388 (1971), the Religious Freedom Restoration Act (“RFRA”), 42 U.S.C. § 2000bb, and the
First, Fifth and Eighth Amendments to the Constitution. The complaint arises from the
conditions of plaintiff’s confinement at the Federal Correctional Institution (“FCI”) in Talladega,
Alabama, from which he was recently transferred. In addition to Lappin, plaintiff sues Joyce
Conley, former Assistant BOP Director for Correctional Programs, her apparent successor, D.
Scott Dodrill, and John Dignam, Chief of BOP’s Office of Internal Affairs. See Compl. ¶¶ 7, 14,
15. Plaintiff sues all of the defendants in their personal capacity for monetary damages and
Lappin and Dodrill also in their official capacity for declaratory and injunctive relief.

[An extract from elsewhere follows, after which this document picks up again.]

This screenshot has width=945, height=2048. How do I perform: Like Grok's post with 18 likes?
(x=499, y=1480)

Id. ¶ 8.
Defendants move to dismiss the complaint under Rules 12(b)(1) for lack of subject matter
jurisdiction, (b)(2) for lack of personal jurisdiction, (b)(3) for improper venue, (b)(5) for
insufficient service of process, and (b)(6) for failure to state a claim upon which relief can be
granted. See Mem. of P. & A. in Support of Defs.’ Mot. to Dismiss Pl.’s Compl. (“Defs.’
Mem.”) [Dkt. # 17] at 1. Upon consideration of the parties’ submissions, the Court finds that
(1) sovereign immunity bars the RFRA claim for damages, and (2) plaintiff has failed to state a
Bivens claim against the named defendants. In addition, the Court finds that plaintiff’s remaining
First Amendment claim and claims for injunctive and declaratory relief are moot in light of his
transfer from FCI Talledega, where the claims arose. Therefore, the Court will grant defendants’

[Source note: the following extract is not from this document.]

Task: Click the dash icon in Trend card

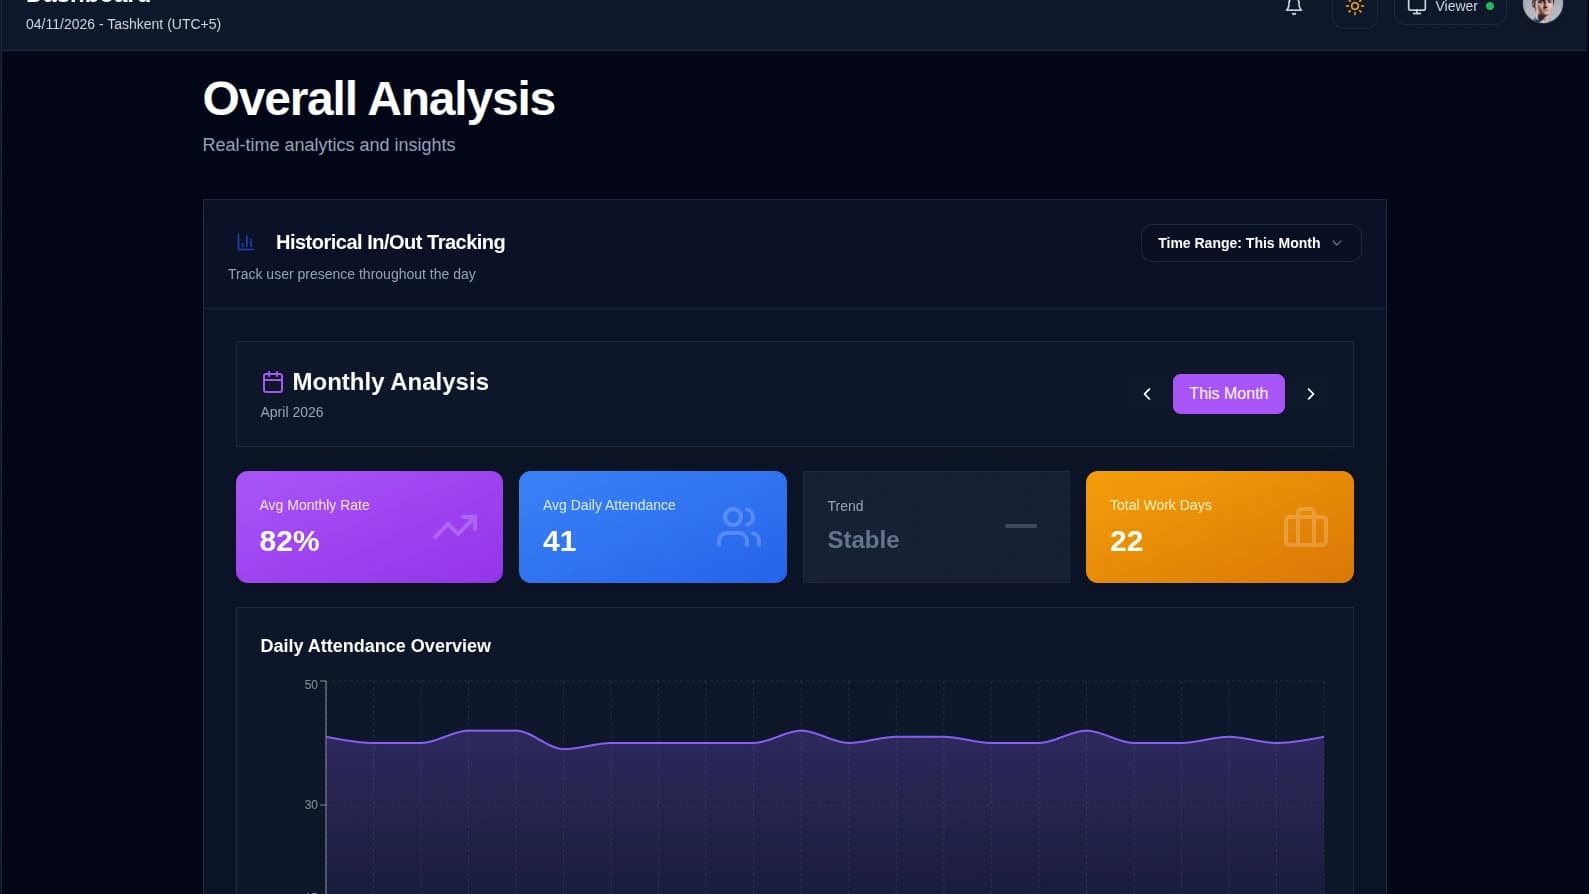Action: coord(1021,526)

motion to dismiss the damages claims under Rules 12(b)(1) and (b)(6), deny plaintiff’s pending
motions, and dismiss the case in its entirety.1
Plaintiff brings the following three causes of action: “Claim One: Violation of U.S.

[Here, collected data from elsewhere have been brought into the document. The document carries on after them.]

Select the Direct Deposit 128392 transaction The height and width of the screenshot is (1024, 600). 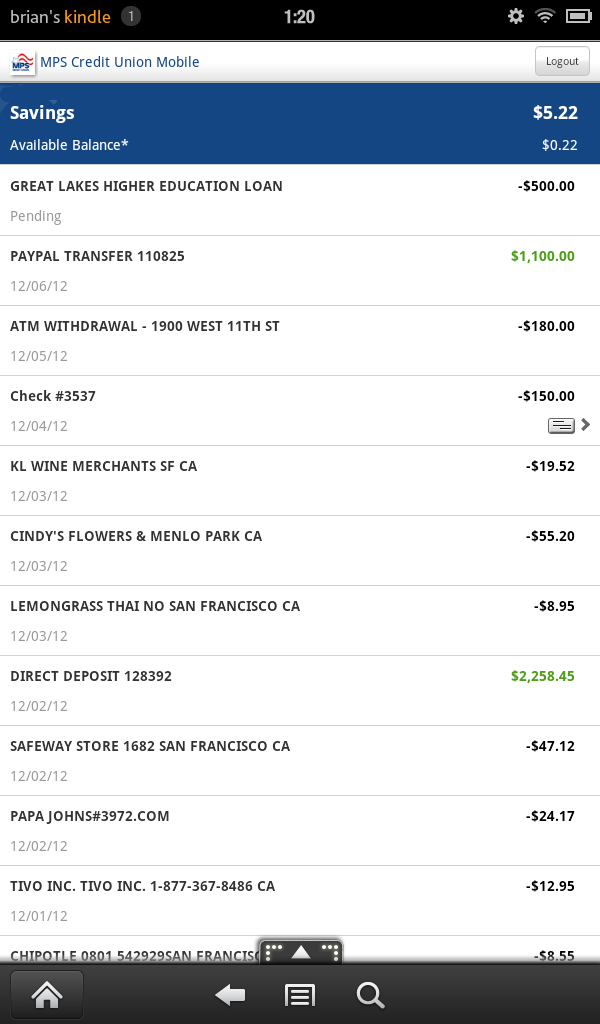(300, 690)
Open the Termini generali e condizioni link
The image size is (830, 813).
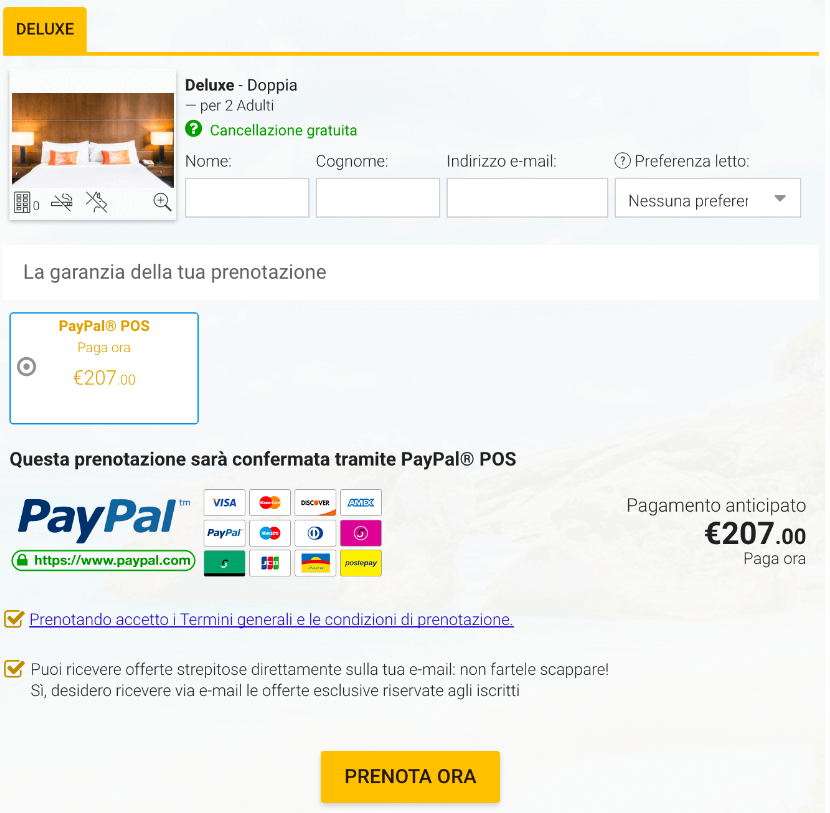coord(272,619)
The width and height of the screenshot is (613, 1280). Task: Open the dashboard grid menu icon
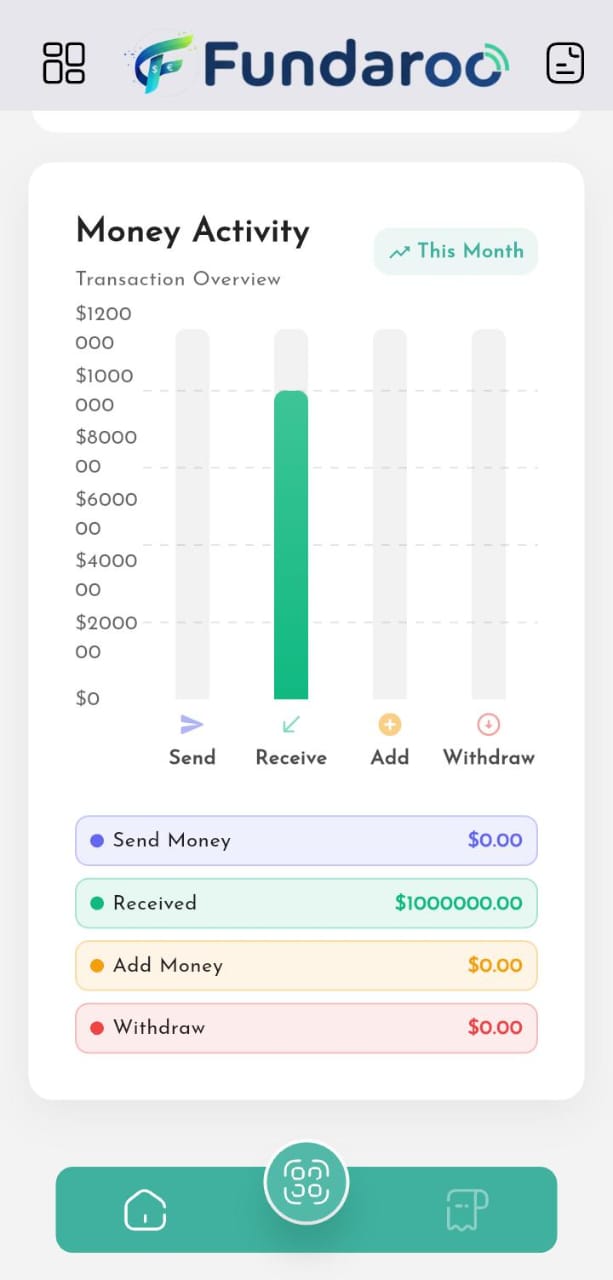pyautogui.click(x=64, y=63)
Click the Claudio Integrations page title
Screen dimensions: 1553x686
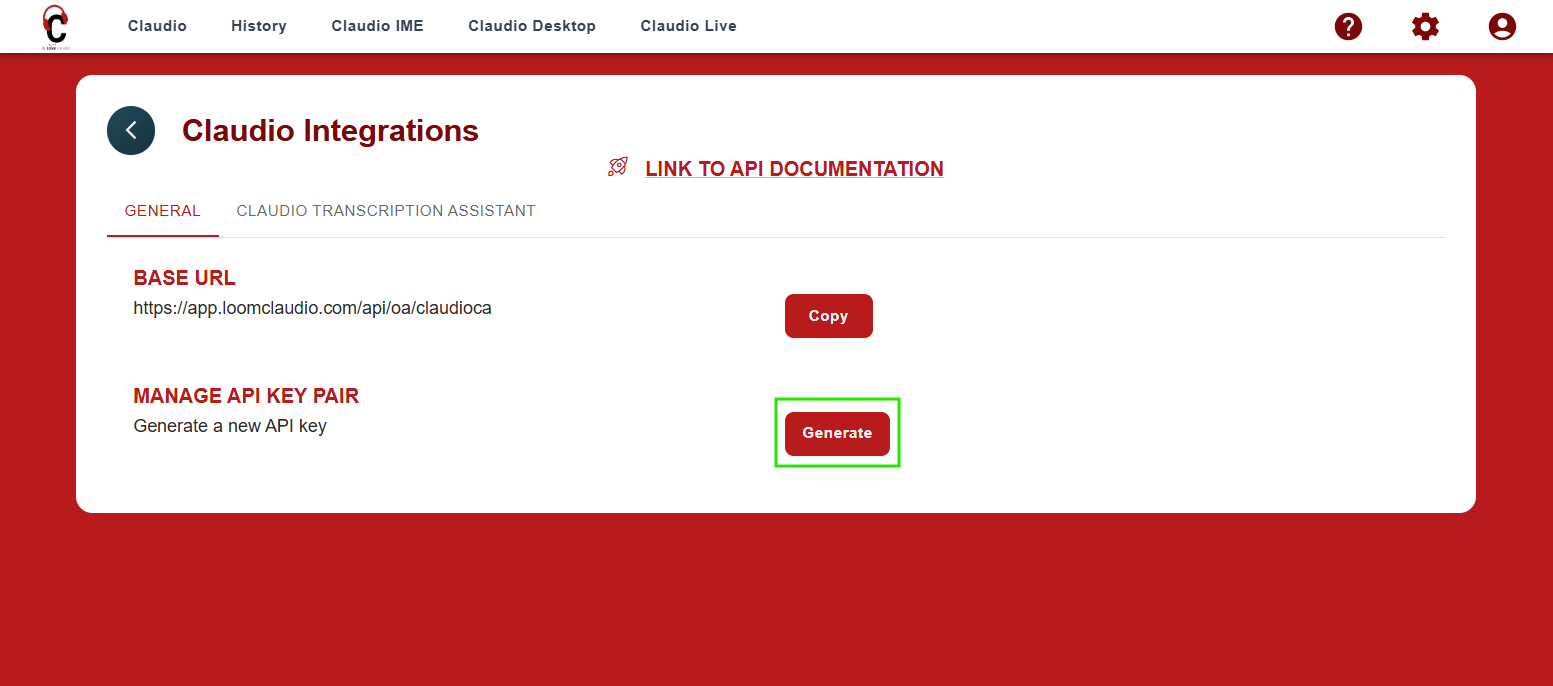click(x=330, y=131)
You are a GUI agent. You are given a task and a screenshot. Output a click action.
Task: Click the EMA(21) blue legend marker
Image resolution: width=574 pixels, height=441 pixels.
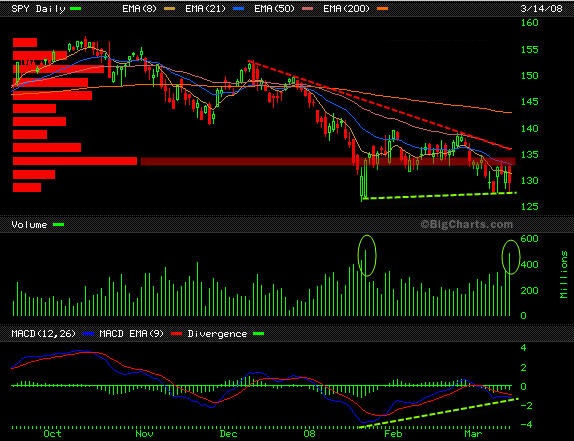238,8
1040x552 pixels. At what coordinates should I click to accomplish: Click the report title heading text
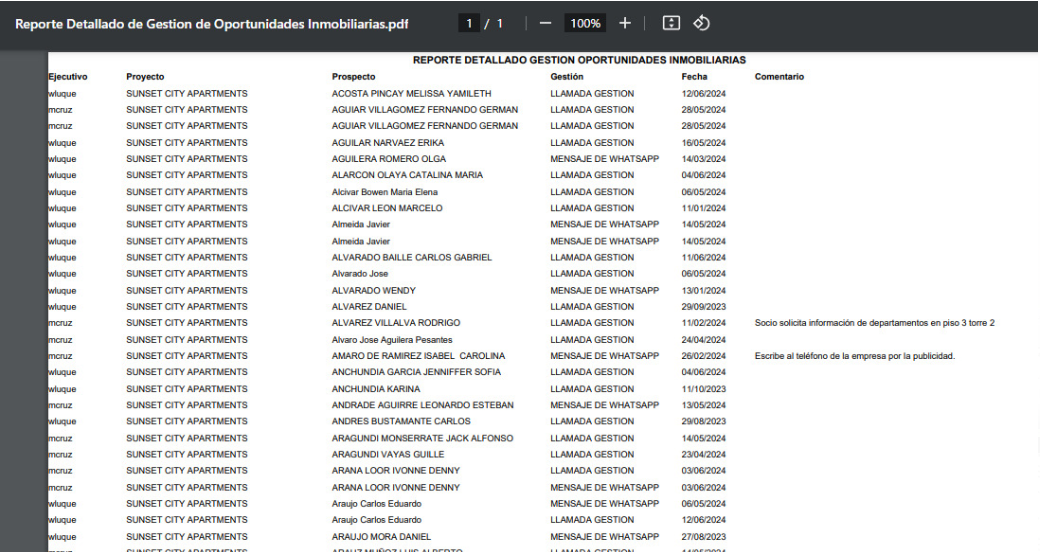click(579, 61)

Const., Amend. I (Religious Accommodation and Exercise thereof) by defendants Lappin,
Conley, Dodrill,” Compl. ¶ 9; “Claim Two: Violation of U.S. Const., Amend. V (Denial of Due
Process) by defendants Lappin and Conley,” id. ¶ 10; “Claim Three: Violation of U.S. Const.
VIII (Conditions of Confinement) by defendants Lappin, Conley, Dodrill and Dignam,” id. ¶ 11.
In Claim One, plaintiff states that he is a devout practitioner of Judaism who must
consume only kosher foods “as set forth by the Laws of Kashruth,” prepared in a manner that
avoids contact with non-kosher foods. Compl. ¶¶ 16-18. “[F]or many years,” BOP allegedly
“provided [J]ewish inmates with a nutritional amount of fresh vegetables, fruits, and generally
prepackaged hot or cold entrees from appropriate vendors.” Id. ¶ 19. However, in 2009, Lappin
and Conley allegedly “approved” a change to the kosher offerings that “eliminate[d] all fresh
vegetables, significantly reduce[d] fresh fruit, and convert[ed] entirely to prepackaged entrees,
Defendants note that dismissal is appropriate for lack of personal jurisdiction because
plaintiff has not properly served the individual defendants with process. See Defs.’ Mem. at 8,
n.4. Because plaintiff is proceeding in forma pauperis and, thus, relying on the court officers to
perfect service, the Court would not dismiss the complaint under either Rule 12(b)(2) or 12(b)(5)
without first allowing plaintiff the opportunity to assist the court officers with curing the service
deficiencies. Therefore, to the extent that defendants have moved to dismiss on these grounds,
the motion is denied. In addition, defendants argue that as to the claims against defendants in
their personal capacity, dismissal is appropriate on the ground of improper venue because the
underlying events occurred in Alabama. See Defs.’ Mem. at 8-10. While they are correct on this
point, the Court need not address the venue question because the personal-capacity claims will be
dismissed on the merits.
whole grain bread.”2 Id. ¶ 20. Allegedly, as a result of the change, plaintiff “‘was repeatedly
placed on [an] alternative diet program,” that served him “a salami (non-kosher) sandwich,
cheese sandwich, piece of fruit and container of milk.” Id. ¶ 22. Plaintiff further alleges that
“this meal was prepared in a manner allowing contact with non-kosher foods” and was delivered
to his cell in an unsanitary manner. Id. Because of the alleged “contamination” of his food,
plaintiff alleges that he went “for days and weeks without consuming any meals subsisting upon
water only . . . .” Id. ¶ 23.
According to plaintiff, Lappin, Conley and Dodrill “were made aware through letters,
[administrative] appeals, [and] inquiries from member[s] of congress regarding the practices at
[BOP] facilities [but] [they] took no action to abate the practices and to offer Plaintiff and others
similarly situated a kosher diet.” Id. ¶¶ 24-25.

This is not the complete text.